The present invention relates generally to speech recognition systems. In particular, the present invention relates to a system and method for recognizing continuous Mandarin Chinese speech. The present invention further relates to a system and method for recognizing continuous speech of a tonal language using an integrated tone classifier.
2. Description of the Background Art.
Speech recognition systems for Mandarin Chinese and other tonal languages encounter unique problems not encountered by speech recognition systems for non-tonal languages such as Romance or Germanic languages. Mandarin Chinese is a tonal syllabic language where each syllable is assigned a tone. In Mandarin Chinese, there are 4 lexical tones (high and level, rising, falling-rising, and falling) and 1 neutral tone. Tone is characterized by the fundamental frequency contour, or pitch contour, of the audio signal. The pitch is equivalent to the fundamental frequency, and the pitch contour is equivalent to the fundamental frequency contour. Exemplary wave forms for electrical signals representing the tones of Mandarin Chinese are shown in FIGS. 1A, 1B, 1C, 1D, and 1E. The tone and syllable together define the meaning of the syllable. Syllables with the same phonetic structure, but different tones, usually have significantly different meanings.

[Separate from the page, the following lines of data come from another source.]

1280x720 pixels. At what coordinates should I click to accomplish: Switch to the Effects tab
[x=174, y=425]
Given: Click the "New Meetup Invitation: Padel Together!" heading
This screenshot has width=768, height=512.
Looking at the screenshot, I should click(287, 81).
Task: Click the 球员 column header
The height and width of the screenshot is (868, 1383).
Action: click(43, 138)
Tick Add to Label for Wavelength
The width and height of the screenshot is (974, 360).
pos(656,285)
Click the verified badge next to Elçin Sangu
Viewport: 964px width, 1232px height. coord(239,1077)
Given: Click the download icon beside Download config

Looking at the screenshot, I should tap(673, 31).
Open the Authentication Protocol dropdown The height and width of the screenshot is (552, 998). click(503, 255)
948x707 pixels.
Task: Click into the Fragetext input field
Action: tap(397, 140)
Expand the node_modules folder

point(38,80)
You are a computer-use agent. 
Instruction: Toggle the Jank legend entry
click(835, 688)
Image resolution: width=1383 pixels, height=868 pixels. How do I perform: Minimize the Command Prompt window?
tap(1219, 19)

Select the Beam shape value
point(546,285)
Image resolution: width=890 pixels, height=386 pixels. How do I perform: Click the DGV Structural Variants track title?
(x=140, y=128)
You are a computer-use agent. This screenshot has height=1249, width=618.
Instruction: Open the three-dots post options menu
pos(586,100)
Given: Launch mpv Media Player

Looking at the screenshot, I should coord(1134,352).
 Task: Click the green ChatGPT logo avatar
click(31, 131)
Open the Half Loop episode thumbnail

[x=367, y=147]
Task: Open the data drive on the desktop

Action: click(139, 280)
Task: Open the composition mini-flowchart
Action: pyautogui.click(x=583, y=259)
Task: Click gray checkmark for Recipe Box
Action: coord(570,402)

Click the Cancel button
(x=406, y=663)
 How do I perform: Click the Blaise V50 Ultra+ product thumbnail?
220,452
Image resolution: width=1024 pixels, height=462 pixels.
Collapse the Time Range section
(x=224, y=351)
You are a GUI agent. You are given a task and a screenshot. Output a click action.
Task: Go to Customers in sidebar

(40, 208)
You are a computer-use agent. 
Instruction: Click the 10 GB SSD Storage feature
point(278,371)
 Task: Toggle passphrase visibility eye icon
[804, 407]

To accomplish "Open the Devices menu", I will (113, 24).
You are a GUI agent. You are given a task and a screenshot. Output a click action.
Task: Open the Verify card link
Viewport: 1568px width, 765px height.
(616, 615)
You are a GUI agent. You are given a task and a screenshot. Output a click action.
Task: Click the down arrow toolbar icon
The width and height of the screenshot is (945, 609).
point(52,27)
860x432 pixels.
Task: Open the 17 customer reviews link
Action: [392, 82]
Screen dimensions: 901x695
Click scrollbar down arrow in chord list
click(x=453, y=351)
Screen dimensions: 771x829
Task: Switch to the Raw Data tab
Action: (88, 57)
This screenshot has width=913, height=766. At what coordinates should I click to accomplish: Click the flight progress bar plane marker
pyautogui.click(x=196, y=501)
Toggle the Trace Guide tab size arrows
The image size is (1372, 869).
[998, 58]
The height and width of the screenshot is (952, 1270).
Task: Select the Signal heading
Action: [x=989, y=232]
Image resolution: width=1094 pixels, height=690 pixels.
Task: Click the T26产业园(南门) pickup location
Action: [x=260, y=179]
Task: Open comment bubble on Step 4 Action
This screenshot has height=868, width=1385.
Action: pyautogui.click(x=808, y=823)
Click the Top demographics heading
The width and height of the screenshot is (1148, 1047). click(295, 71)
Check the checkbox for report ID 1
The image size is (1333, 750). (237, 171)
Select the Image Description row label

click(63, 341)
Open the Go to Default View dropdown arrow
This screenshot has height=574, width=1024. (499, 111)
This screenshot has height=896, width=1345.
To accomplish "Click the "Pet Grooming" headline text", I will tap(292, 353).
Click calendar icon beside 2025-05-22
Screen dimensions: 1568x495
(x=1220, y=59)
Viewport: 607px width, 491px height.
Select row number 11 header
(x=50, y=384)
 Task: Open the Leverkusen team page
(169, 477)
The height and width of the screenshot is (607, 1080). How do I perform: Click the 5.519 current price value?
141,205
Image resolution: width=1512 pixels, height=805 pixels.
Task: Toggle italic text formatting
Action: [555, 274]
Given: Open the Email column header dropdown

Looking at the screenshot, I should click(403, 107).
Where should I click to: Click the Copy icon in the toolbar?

Thus, to recognize accurately an audio signal of Mandarin Chinese speech, a speech recognition system must recognize both the syllable and the tone of the syllable.
There are many prior art systems, similar to systems for non-tonal languages, that effectively analyze and identify isolated syllables of Mandarin Chinese speech. These systems have been quite successful in accurately recognizing isolated syllables. Such prior art systems generally first identify the syllable and second perform a tonal analysis. The systems then combine the results of the two steps to recognize the input.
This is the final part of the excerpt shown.